Respond briefly to the following statements:
1. Shakespeare's Lear has got nothing to offer on 20th century issues (Nbomb, suicide, euthanasia, abortion, over-population, contraception, gender identity, care of aged, life skills, etc)
2. Shakespeare's own era and the era of the setting in King Lear are so unique that issues then (monarchy, traitors, ...) are so different from ours that he can offer us little or nothing beyond academic value.
3. Shakespeare's culture, style, language and poetry is so stylised and remote from modern genres and language that the effort to study him out-weighs the results.
4. It's best to leave the past alone; dusty books cannot tell us what we need to know. The 21st century paradigms are so different, technology is now so pervasive, loyalty does not count, relationships are dispensable. What we need now are economists, marriage counsellors and committed environmentalists.
5. Shakespeare's King Lear offers no medicine for today. His experiment in this play with the choleric temperament is such primitive psychology that it cannot compete with our advanced science of today.
Sample beginning from a Year 12's essay (M.S. August 2000)
It can be said that acting is the physicalisation of the imagination or that in acting, the 'word' becomes 'flesh.' So it is the profession of the playwright to create the 'word.'. Shakespeare's plays are probing explorations of characters and behaviours, rich tapestries into which are woven the many and varied threads of human existence. The benefits of studying these play in Queensland educational institutions are indeed great. Students can learn from the characters and from the themes in works such as "The Tragedy of King Lear" [which will be the focus for this paper.]

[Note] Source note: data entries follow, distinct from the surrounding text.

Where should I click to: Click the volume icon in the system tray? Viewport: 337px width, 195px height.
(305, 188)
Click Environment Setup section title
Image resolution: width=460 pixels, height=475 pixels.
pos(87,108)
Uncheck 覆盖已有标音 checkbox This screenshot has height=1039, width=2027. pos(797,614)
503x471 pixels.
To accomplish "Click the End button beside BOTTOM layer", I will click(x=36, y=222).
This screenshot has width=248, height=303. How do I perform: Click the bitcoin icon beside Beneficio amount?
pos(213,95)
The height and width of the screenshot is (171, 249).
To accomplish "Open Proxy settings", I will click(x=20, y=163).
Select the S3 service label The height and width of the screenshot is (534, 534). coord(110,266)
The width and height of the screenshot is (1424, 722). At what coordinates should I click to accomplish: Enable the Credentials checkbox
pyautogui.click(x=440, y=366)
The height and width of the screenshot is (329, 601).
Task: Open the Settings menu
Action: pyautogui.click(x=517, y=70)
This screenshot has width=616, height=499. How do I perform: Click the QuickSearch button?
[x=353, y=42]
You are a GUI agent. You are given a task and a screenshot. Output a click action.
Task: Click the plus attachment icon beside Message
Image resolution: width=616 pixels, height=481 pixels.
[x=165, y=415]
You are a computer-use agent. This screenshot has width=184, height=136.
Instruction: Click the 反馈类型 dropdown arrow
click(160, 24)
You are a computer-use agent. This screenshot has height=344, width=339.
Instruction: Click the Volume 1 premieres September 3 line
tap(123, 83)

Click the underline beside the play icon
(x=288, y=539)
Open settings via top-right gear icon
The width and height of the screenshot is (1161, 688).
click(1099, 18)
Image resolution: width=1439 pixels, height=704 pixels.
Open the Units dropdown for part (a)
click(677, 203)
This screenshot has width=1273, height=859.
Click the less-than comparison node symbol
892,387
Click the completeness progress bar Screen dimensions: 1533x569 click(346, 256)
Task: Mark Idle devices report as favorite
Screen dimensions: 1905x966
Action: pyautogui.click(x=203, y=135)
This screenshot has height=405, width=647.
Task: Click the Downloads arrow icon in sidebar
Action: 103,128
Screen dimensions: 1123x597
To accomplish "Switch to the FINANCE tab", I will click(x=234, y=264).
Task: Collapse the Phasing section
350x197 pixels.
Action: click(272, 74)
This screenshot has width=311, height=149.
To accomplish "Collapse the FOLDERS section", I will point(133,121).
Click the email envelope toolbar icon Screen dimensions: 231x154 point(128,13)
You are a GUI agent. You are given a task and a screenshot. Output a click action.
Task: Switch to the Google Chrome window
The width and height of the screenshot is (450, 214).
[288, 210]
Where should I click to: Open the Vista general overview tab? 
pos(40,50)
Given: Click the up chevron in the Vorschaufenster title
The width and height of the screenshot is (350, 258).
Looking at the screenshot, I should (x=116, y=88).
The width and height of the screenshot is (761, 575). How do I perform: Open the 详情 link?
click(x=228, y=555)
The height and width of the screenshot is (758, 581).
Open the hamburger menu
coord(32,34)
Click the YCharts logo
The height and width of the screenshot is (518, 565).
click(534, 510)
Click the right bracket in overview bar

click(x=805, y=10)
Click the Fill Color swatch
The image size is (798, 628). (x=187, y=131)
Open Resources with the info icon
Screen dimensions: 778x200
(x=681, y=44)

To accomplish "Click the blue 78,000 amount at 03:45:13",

Shakespeare's tragedies offer powerful insights into human nature through skilful characterisations. In them students are able to explore the behaviours and motives of people, especially in "King Lear" those in the pursuit of power, greedy and lust. Through his ruthless quest for ascendency (to replace his illegitimacy), Edmund is such a character who shows an extreme ambition that results in a cruel and treacherous spiral of evil. This theme bears immediate relationship to the world of today. Also explored is the hypocrisy of political rhetoric of which we have too much in today's world. Shakespeare's observations dramatise just what our newspapers are telling us. Thirdly, Shakespeare's Cordelia shows strength of character when she is depicted as having a mind of her own and the strength of character (but a foolishness in politics) in her refusal to shower her father with false proclamations of love. This scripting of a female character highlights the possibilities for sexual equality that we still strive for in today' modern society. . . .
Another by DG
Studying Shakespeare's works in Queensland educational institutions is an integral and culturally important facet of contemporary studies. Shakespeare's mastery of drama, poetry and prose allows us an historical view as well as a insight into human nature then and now. His ability to fuse simple and complex characters in such intricate roles whilst involving them in subplots and ulterior schemes is a masterpiece of the art of playwriting. Shakespeare then truly is the greatest playwright of all time. His unique use of language and character allows his performances to capture and captivate audiences wherever they are performed. One play in particular that displays these skills is "The Tragedy of King Lear", [the focus of this discussion.]